El proceso de socialización del nuevo Código de Defensa del Consumidor avanza con el objetivo de reemplazar la normativa vigente desde 1998. Esta reforma busca modernizar la protección ciudadana ante los cambios del mercado digital, el comercio electrónico y, fundamentalmente, la desprotección en servicios básicos. El texto se encuentra actualmente en etapa de recepción de aportes, permitiendo la participación ciudadana y de sectores interesados hasta el 31 de mayo de 2026.
Uno de los puntos más relevantes es la protección ante facturaciones anómalas de entes estatales de electricidad y agua. Bajo el nuevo marco legal, si un usuario recibe una factura con montos inusuales, tendrá derecho a pagar el promedio de sus consumos anteriores mientras se resuelve el reclamo. Esta medida impide que las empresas corten el suministro por deudas en disputa, aliviando la presión económica sobre el consumidor durante todo el proceso administrativo de revisión.
En el ámbito financiero, la normativa introduce la figura del «préstamo responsable». Las entidades deberán asegurar que los clientes reciban información clara sobre tasas y riesgos para evitar el sobreendeudamiento. Asimismo, se regula la publicidad digital, obligando a los influencers y creadores de contenido a transparentar sus relaciones comerciales; cualquier recomendación pagada deberá identificarse claramente como publicidad para evitar engaños al público.
La digitalización también trae cambios operativos clave: el anteproyecto establece que cualquier contrato adquirido por vía electrónica debe poder cancelarse por el mismo medio.
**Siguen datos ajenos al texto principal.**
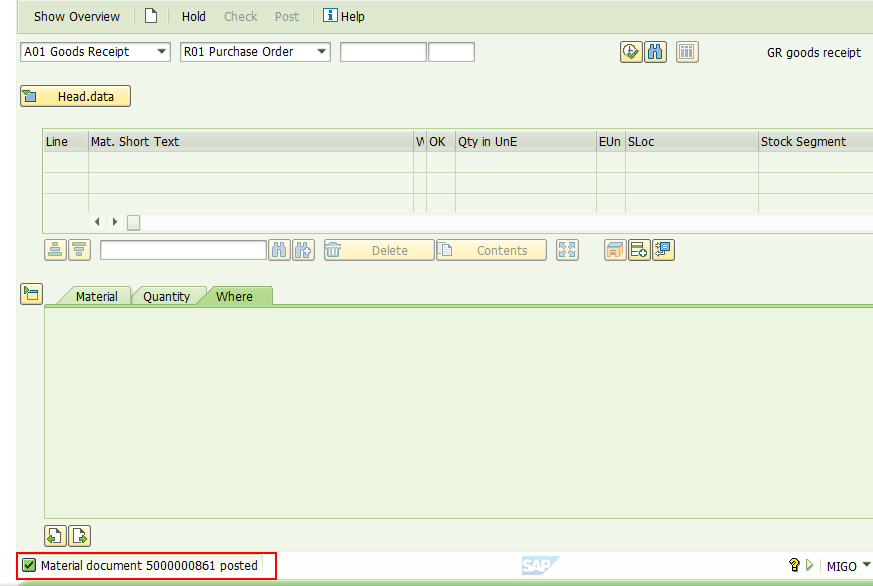Image resolution: width=873 pixels, height=586 pixels.
Task: Toggle the Head.data section open
Action: pos(75,96)
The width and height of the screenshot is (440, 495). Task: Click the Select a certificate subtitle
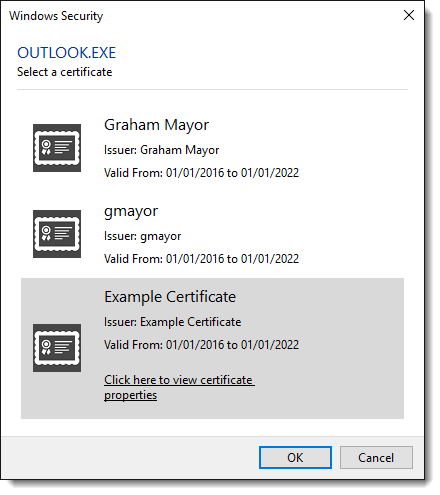click(x=64, y=72)
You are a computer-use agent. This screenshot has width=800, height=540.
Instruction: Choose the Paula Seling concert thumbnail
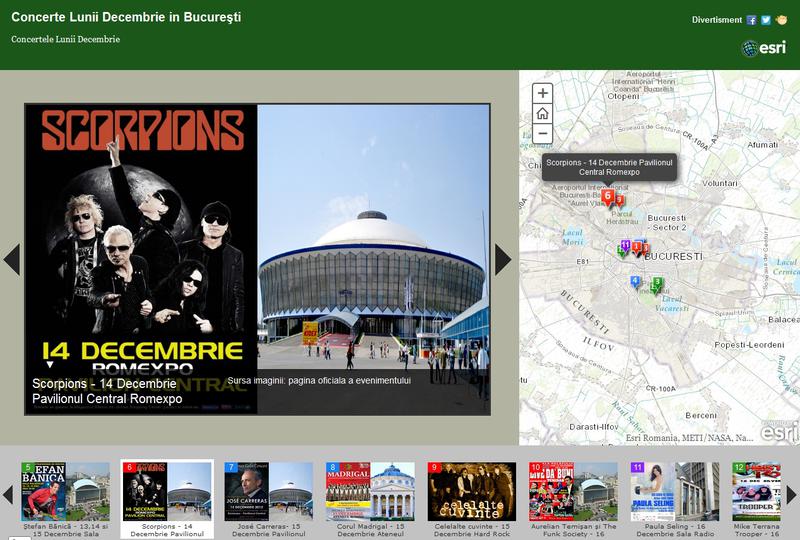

Esta regla busca eliminar las trabas presenciales innecesarias que las empresas suelen imponer para dar de baja servicios. Además, se refuerza la transparencia en supermercados para evitar diferencias de precios entre la góndola y la caja, garantizando mecanismos de reclamo inmediatos y efectivos.
Las autoridades del sector destacaron que el enfoque de esta reforma es preventivo y busca una reparación rápida para el afectado. El nuevo código impactará directamente en la operativa de bancos, plataformas digitales, comercios y proveedores de servicios, exigiendo una adaptación total a una economía moderna donde la asimetría de información sea reducida en favor del bienestar del usuario final.